Veggie packed "fajitas" in a bowl with perfectly seasoned sweet potatoes, bell peppers, and onion. Serve as vegetarian fajitas in a tortilla OR over rice (meal prep ideas!)
Course Dinner
Cuisine Vegetarian
Keyword vegetarian fajitas
Prep Time 30 minutes
Cook Time 40 minutes
Total Time 1 hour 10 minutes
Servings 4 -6 servings (4 meal prep)
Calories 394kcal
Author Chelsea

Ingredients

Cilantro Lime Rice

  • 1 cup basmati rice
  • 2 cups water
  • 3 tablespoons lime juice + 1 teaspoon lime zest
  • 3 tablespoons finely chopped cilantro
  • Salt and pepper

Veggies

  • 2 pounds sweet potatoes (~2 large)
  • 3 tablespoons olive oil, separated
  • 4 bell peppers (I use 1 red, 1 orange, 1 yellow, and 1 green)
  • 1 red onion
  • 2 teaspoons chili powder
  • 1 teaspoon EACH: paprika, salt, white sugar
  • 1/2 teaspoon EACH: onion powder, garlic powder, ground cumin
  • Optional: 1 can black beans and/or corn, drained and rinsed

Sauce

  • 1 cup mayo (good quality, full-fat)
  • 1/4 cup + 2 tablespoons fresh lime juice
  • 1/2 teaspoon fresh lime zest
  • 2 teaspoons Sriracha
  • Optional toppings: fresh avocado/guacamole, extra cilantro, extra lime juice, cheese, etc.

Instructions

Cilantro Lime Rice

  • In a small heavy pot, combine the rice, water, and a teaspoon of salt.
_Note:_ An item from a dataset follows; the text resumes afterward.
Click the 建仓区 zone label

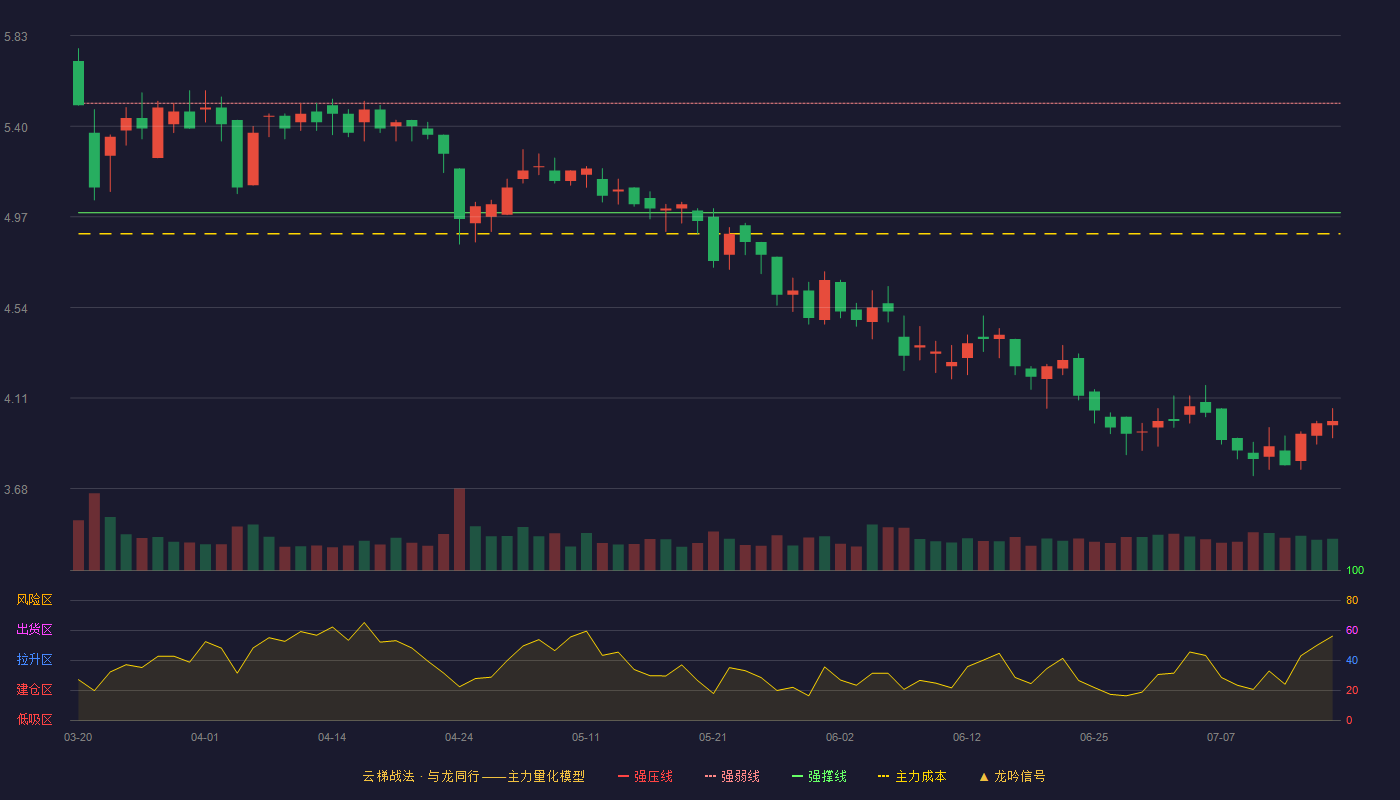34,690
Follow package directions to cook. Fluff the rice and stir in the fresh lime juice, lime zest, and cilantro. Toss to combine.

Veggies

  • Preheat the oven to 425 degrees F. Place the oven racks next to each other in the oven -- 6 inches from the heat source. Line two extra large sheet pans with parchment paper (helps avoid sticking!).
  • Toss together seasonings: stir together chili powder, paprika, sugar, onion powder, garlic powder, cumin, and 1 teaspoon salt. Set aside -- you'll use this mix 3 times!
  • Peel and cut the sweet potatoes into fry-shaped pieces* about 1/4th inch wide and 1/4th inch thick. (Cut as similar sizes as possible for an even bake). Add to one baking sheet. Drizzle 2 tablespoons olive oil and 2 teaspoons of the seasoning mix over the potatoes. Toss until potatoes are covered and arrange the "fries" in one even layer so they aren't overlapping/overcrowding (otherwise they won't get crispy!) Place in the oven for 20 minutes, flip around, and then cook for another 10-15 minutes or until they are crispy!
  • On the other pan, add the pepper and onion slices. Drizzle with remaining 1 tablespoon olive oil and 2 teaspoons of seasoning mix. Again make sure all the veggies are well coated and then evenly spaced on the tray so get crispy peppers not steamed! Place in the oven and bake for 15 minutes, toss, and return for an additional 7-14 minutes or until crisp tender. IF using beans or corn, toss (completely drained and dried) with the peppers out of the oven to warm through.

Sauce and finishing up

  • In a small bowl, whisk together mayo, lime juice, lime zest, sriracha, and any remaining seasoning (you should have about 3 leftover teaspoons). Whisk to combine. 
  • Assemble: add rice, top with sweet potatoes and peppers, add any additional toppings (avocado/guac, cilantro, and or cheese). Add any additional lime as desired and drizzle over sauce. Enjoy immediately.
     Meal Prep: add rice, top with sweet potatoes and peppers (and black beans/corn if desired). In a separate container, store the dressing. Add fresh ingredients such as avocado/guac, cilantro, and lime the morning of. To keep guac/avocado fresh squeeze generously with lime juice before packing it in the meal prep container. If possible add guac/avocado right before eating.

Notes

*If meal prepping, I recommend cutting the potatoes and peppers into chunks instead of strips.